TASK INSTRUCTIONS: Recast the entries, from the line containing "You are a GUI" through the end of the entries, as a Markdown table with the columns Row and Line, numbering each row and leaving out blank lines and the pictures.

INPUT FOR THIS TASK:
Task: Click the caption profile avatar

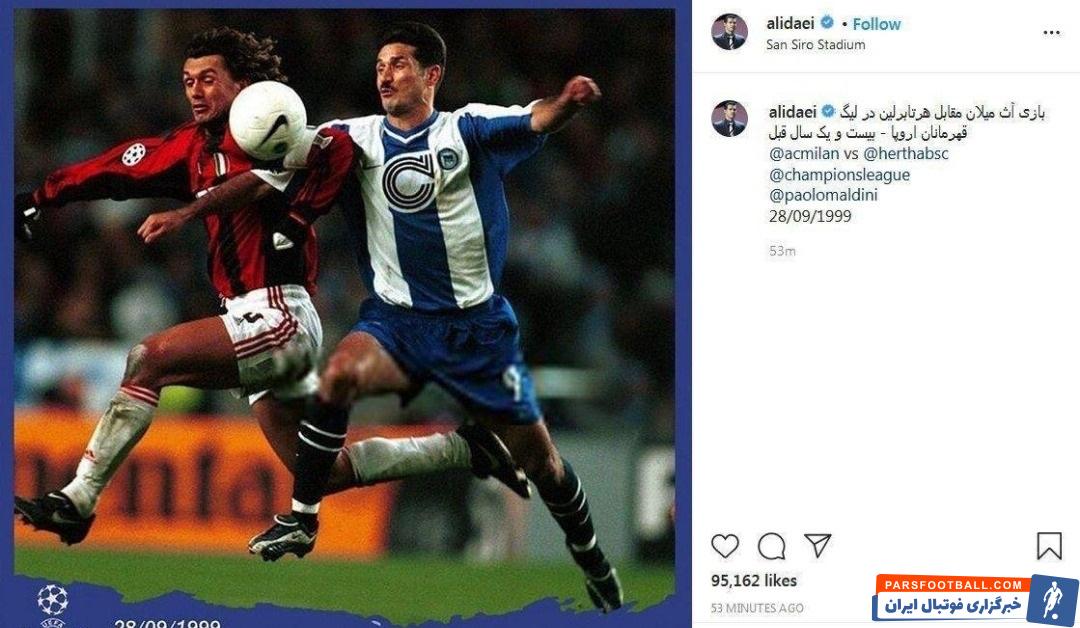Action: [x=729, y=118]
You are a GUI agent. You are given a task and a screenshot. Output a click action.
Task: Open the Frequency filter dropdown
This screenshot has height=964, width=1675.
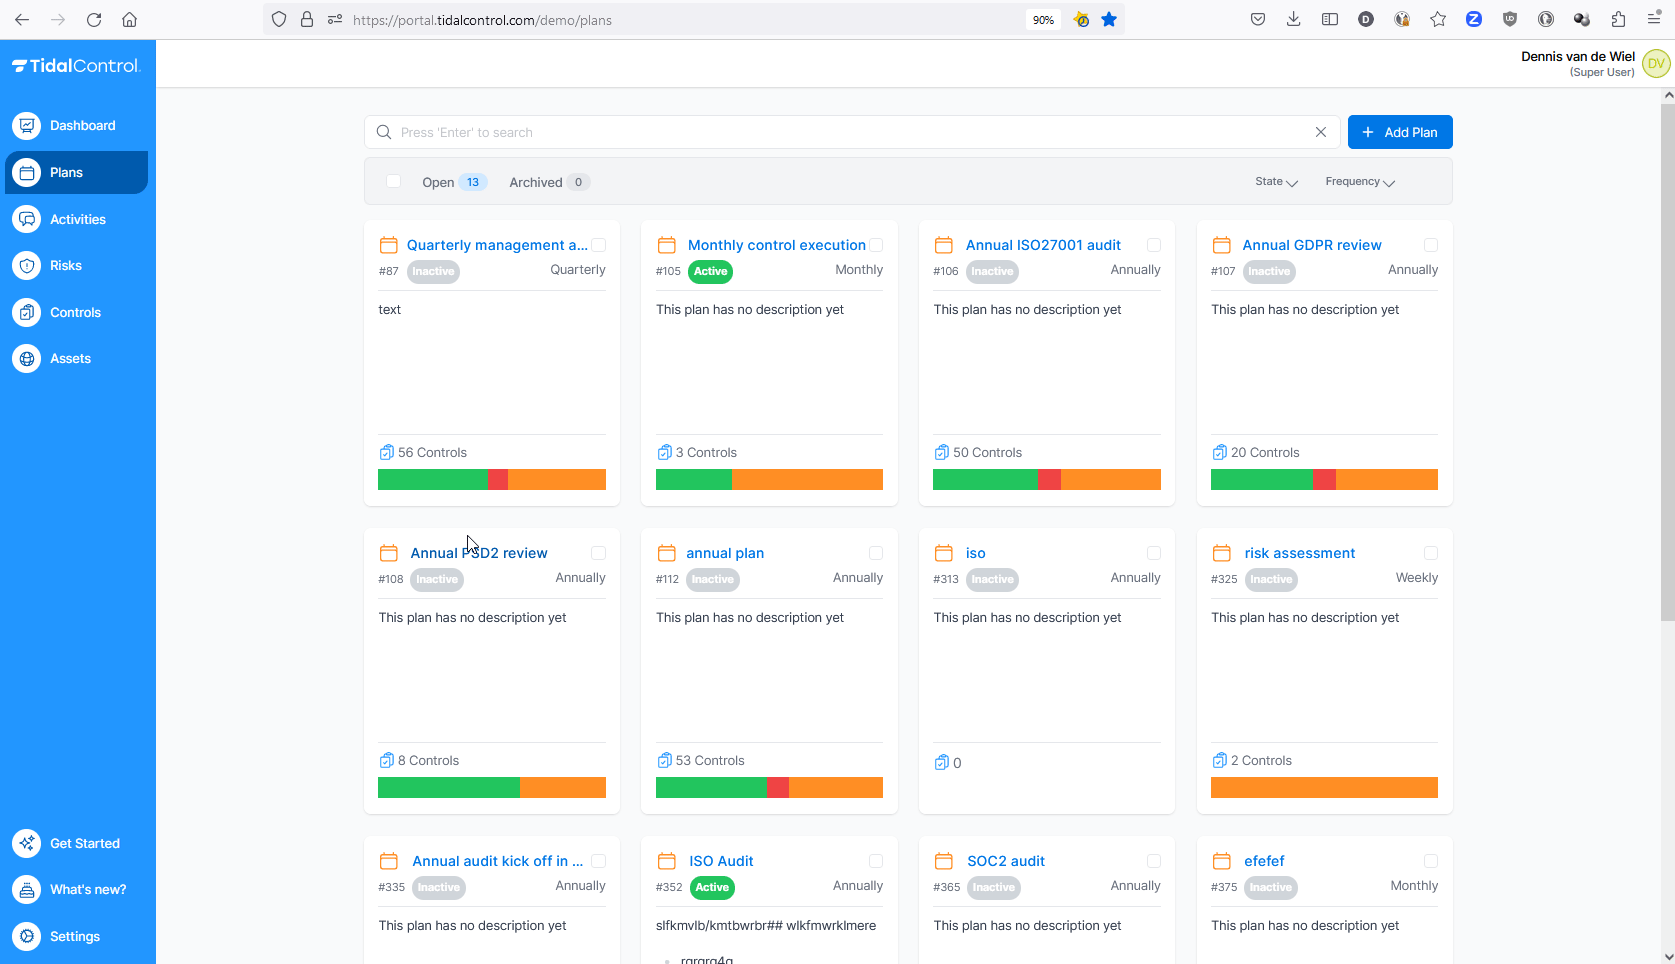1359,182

EXERCISE RESPONSE:
| Row | Line |
|---|---|
| 1 | You are a GUI agent. You are given a task and a screenshot. Output a click action. |
| 2 | Task: Open the Frequency filter dropdown |
| 3 | This screenshot has height=964, width=1675. |
| 4 | 1359,182 |